To elucidate the regulatory mechanisms underlying NFATC2 differential expression in non-irradiated fibroblasts from controls and patients, we compared gene methylation level between patients and controls. The methylation pattern of the NFATC2 gene region was extracted from genome-wide methylation profiling using methylation bead chips performed on patient and control fibroblasts (data not shown), identifying 34 differentially methylated sites (CpGs) (33 hyper- and 1 hypo-methylated) ( Figure 5 ). This hypermethylation of the NFATC2 gene in patients’ fibroblasts was consistent with its lower gene expression. Interestingly, the upstream region of the transcription starting site (TSS) exhibited the same methylation profile in patient and control cells ( Figure 5 ). However, among the hypermethylated CpGs, cg00418183, cg00401091, cg11086066, cg10226546, cg11074047, cg18302534, cg16419175, cg21610125, cg15497991, cg26408896, cg22243637, cg09740920, cg00498368, cg08637147, cg09465142, cg03986956, and cg00689890 belong to gene regions identified as promoter-associated regions according to the ENCODE consortium. This hypermethylation of these regulatory regions could, at least in part, explain the weak expression of NFATC2 in patient fibroblasts.

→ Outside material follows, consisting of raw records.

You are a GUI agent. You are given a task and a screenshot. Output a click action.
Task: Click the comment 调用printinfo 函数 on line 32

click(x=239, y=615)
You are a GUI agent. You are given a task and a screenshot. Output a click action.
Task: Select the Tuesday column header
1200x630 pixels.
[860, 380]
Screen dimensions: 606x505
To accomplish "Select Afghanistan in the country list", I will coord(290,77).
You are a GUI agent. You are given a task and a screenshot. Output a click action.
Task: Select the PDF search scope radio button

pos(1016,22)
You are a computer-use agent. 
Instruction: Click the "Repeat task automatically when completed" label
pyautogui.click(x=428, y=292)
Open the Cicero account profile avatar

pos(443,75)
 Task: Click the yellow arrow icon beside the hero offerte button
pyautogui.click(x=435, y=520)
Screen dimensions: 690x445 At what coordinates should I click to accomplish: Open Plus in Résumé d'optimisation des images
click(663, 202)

To confirm these results by an independent method, we performed HRM PCR to evaluate the methylation state of the CpG00498368 in four patient and two control cell strains. HRM PCR is a PCR measuring the melting temperature of a specific amplicon. After bisulfite conversion, an amplicon comprising a methylated CpG would exhibit a higher melting temperature than an amplicon with an unmethylated CpG. We detected a higher melting temperature peak, corresponding to a methylated state of this CpG in patient fibroblasts and to an unmethylated state in control fibroblasts ( Figure S2B Supplementary data ), in agreement with the global methylome data ( Figure S2A Supplementary data ).

These results suggest that NFATC2 down-regulation could, at least in part, be due to hypermethylation of the gene in fibroblasts from patients with severe radiotherapy side-effects.

To evaluate the functional impact of NFATC2 in cellular radiosensitivity, NFATC2 expression was silenced in cells from healthy individuals by stable RNA interference mediated by a lentiviral vector. We tested four lentiviral vectors, each containing a different short hairpin RNA (shRNA) targeting NFATC2, and chose the most efficient in terms of silencing for the further experiments ( Figure S3 Supplementary data ). NFATC2 expression was reduced by 48% on average at gene level ( Figure 6A ) and by 70% on average at protein level in transduced fibroblasts expressing the shRNA targeting the NFATC2 transcript ( Figures 6B, C ). Colony survival assays revealed that cells with lower NFATC2 expression (HNF sh-NFATC2) exhibited a significantly lower SF2 compared to their control (HNF sh-SCR) (20% decrease in cell survival in response to irradiation) ( Figure 6D ). To better understand the molecular mechanisms of this cell death elevation in sh-NFTAC2 expressing cells, we investigated their DNA DSB repair ability, and detected more residual γH2AX and 53BP1 foci 24 h after 2 Gy irradiation in HNF sh-NFATC2 cells than in control cells (HNF sh-SCR) (respectively, +1.49 γH2AX and +1.46 53BP1 foci per nucleus on average) ( Figures 6E, F ), corresponding to an excess of residual unrepaired DNA double-strand breaks. These results suggest that the NFACT2 down-regulation observed in patient cells is involved in their cellular radiation sensitivity.